Atazanavir and ritonavir (ATV/r) basically is a combination medication used in the treatment of HIV/AIDS. It combines atazanavir and ritonavir. It can be a replacement of lopinavir/ritonavir.
Atazanavir is not a cure for HIV infection. Advise patients to remain under the care of a healthcare provider while using atazanavir. Following are the some warnings and precautions of atazanavir and ritonavir combination medication, which should be followed by the healthcare professionals as well as patients:
Severe Skin Reactions: Immediately discontinue if severe rash develops. Inform patients that there have been reports of severe skin reactions (eg, Stevens-Johnson syndrome, erythema multiforme, and toxic skin eruptions) with atazanavir use. Advise patients that if signs or symptoms of severe skin reactions or hypersensitivity reactions develop, they must discontinue atazanavir and seek medical evaluation immediately.

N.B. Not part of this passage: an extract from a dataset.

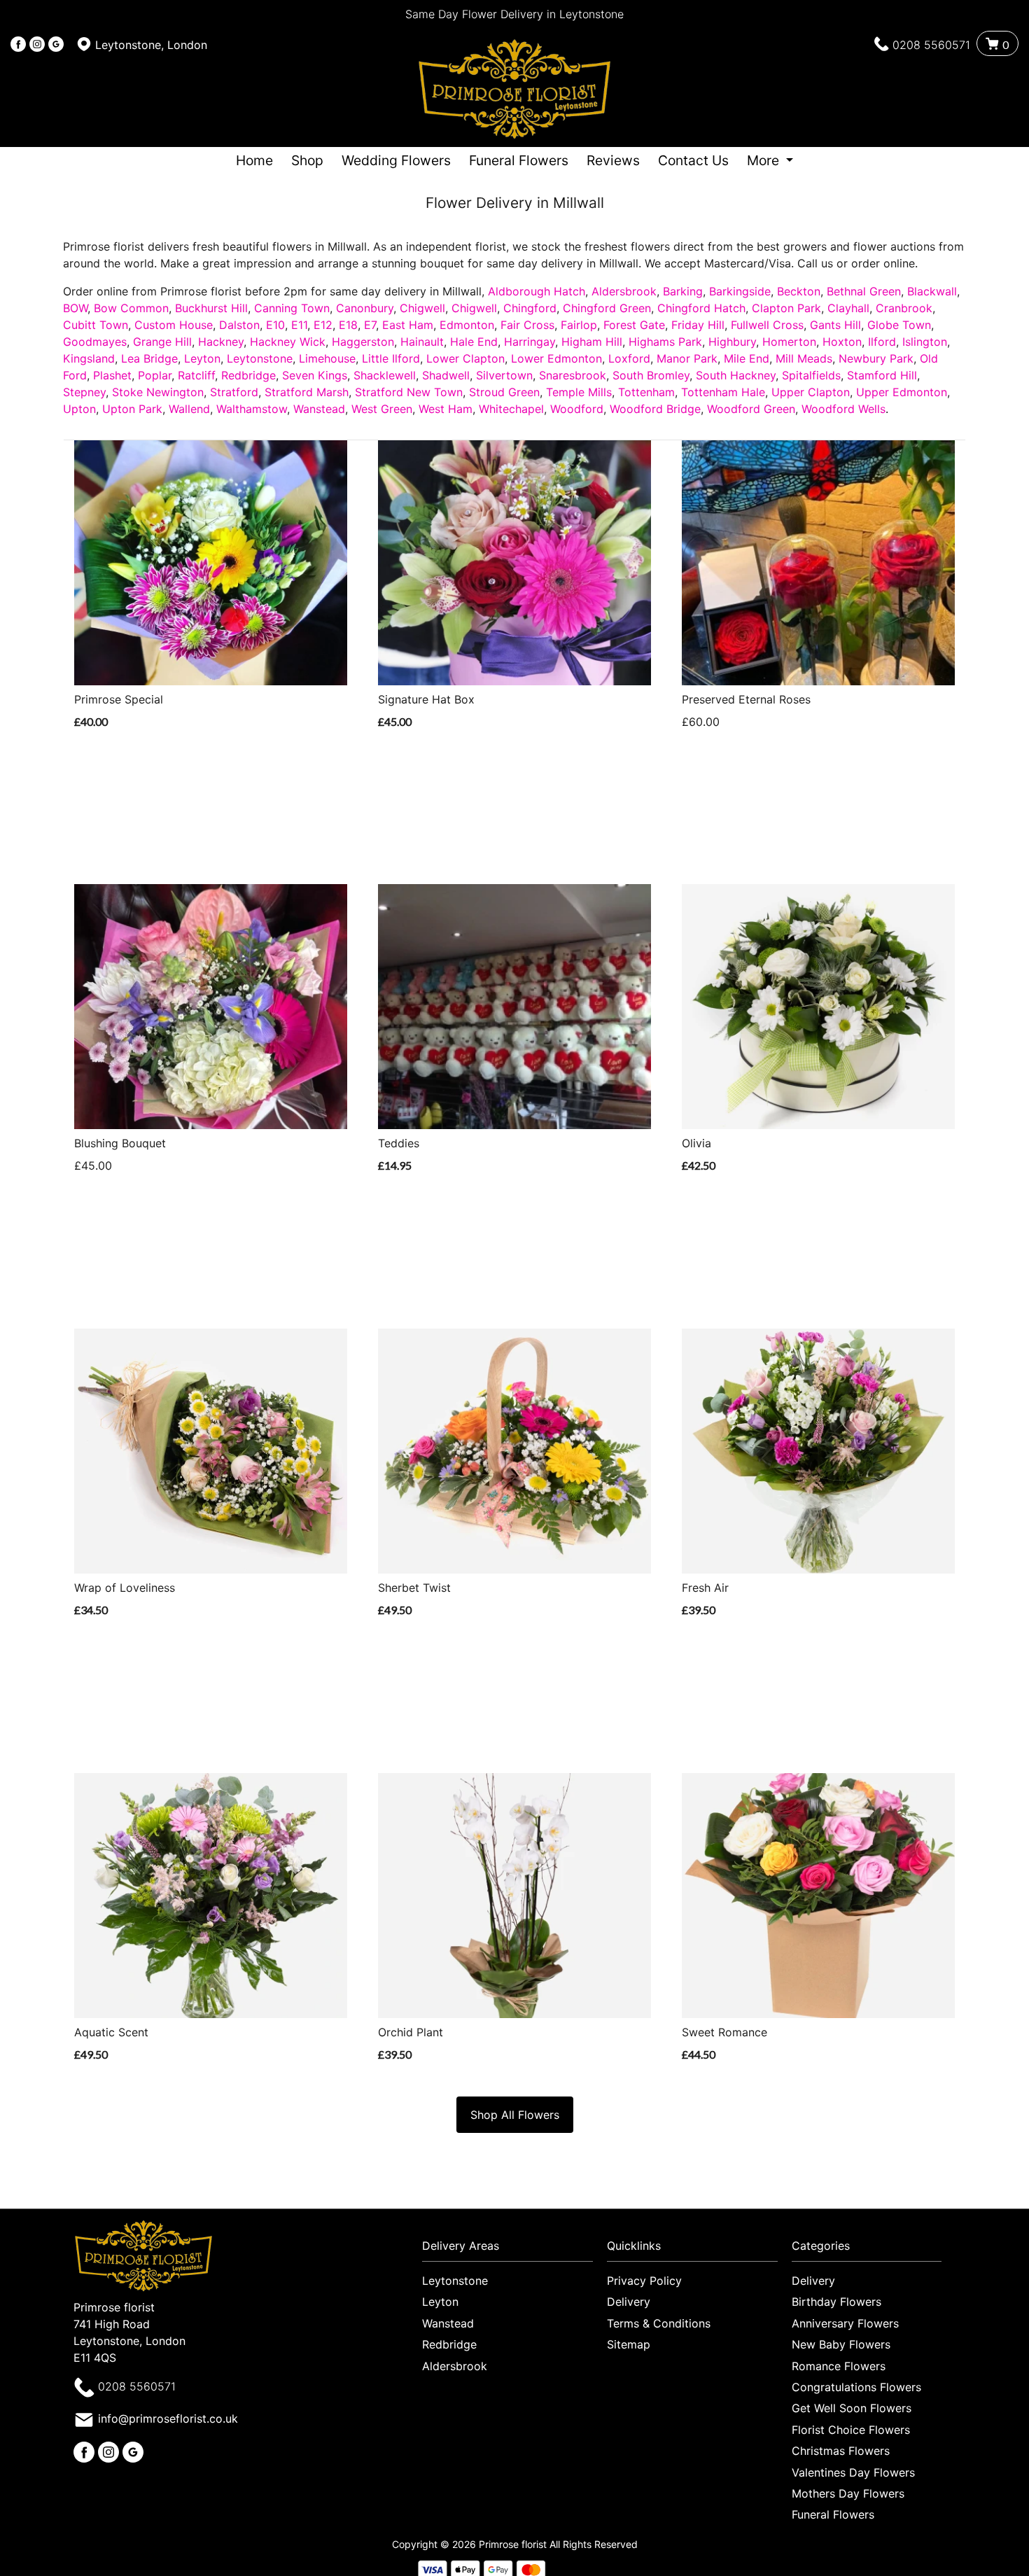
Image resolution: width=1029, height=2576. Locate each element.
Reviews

Hyperbilirubinemia: Most patients experience asymptomatic increases in indirect bilirubin, which is reversible upon discontinuation. Do not dose reduce. If a concomitant transaminase increase appears, should be evaluated for alternative etiologies.
Inform patients that asymptomatic elevations in indirect bilirubin have occurred in patients
receiving atazanavir. This could be accompanied by the whites of the eyes or yellowing of the skin and alternative ARV therapy can be considered if the patient has cosmetic concerns.
Cardiac conduction abnormalities: PR interval prolongation may occur in some patients. In patients with preexisting conduction system disease ECG monitoring should be considered, when administered with other medications that may prolong the PR interval.
Chronic kidney diseases: These have been reported during postmarketing surveillance in HIV-infected patients treated with atazanavir, with or without ritonavir. Consider alternatives in patients at high risk for renal disease or with pre-existing renal disease. Renal laboratory tests should be monitored prior to the therapy and also during the treatment. Patients with progressive renal disease discontinuation of atazanavir sulfate should be considered. Inform patients about the treatment with atazanavir may lead to the development of chronic kidney disease, and to maintain adequate hydration while taking atazanavir capsules.
Hepatotoxicity: Those patients who carry hepatitis B or C infection are more likely to get the risk of increased hepatic decompensation or transaminases. Need to monitor hepatic laboratory tests prior to the therapy and during the treatment.
Nephrolithiasis and cholelithiasis: These events have been reported. Consider temporary interruption or discontinuation.
Instruct patients that gallstones or kidney stones have been reported with the use of atazanavir. Some patients with kidney stones or gallstones required hospitalization for additional management and some had complications. Discontinuation of atazanavir may be necessary as part of the medical management of these adverse events.
Drug Interactions:
The concomitant use of atazanavir ritonavir and certain other medications may result in known or potentially significant drug interactions. Consult for the full prescribing information before and also during the treatment for the potential drug interactions.
New onset or exacerbations of diabetes mellitus, immune reconstitution syndrome, and redistribution:
Patients receiving atazanavir may develop new onset or exacerbations of diabetes mellitus/hyperglycemia, immune reconstitution syndrome, and redistribution/accumulation of body fat. Instruct patients in order to inform their doctor or healthcare professionals right away about any symptoms of infection, as in some patients with advanced HIV infection (AIDS), signs and symptoms of the inflammation from previous infections may appear soon after the initiation of anti-HIV treatment.
Hemophilia: In some cases with Atazanavir ritonavir tablets spontaneous bleeding has been reported.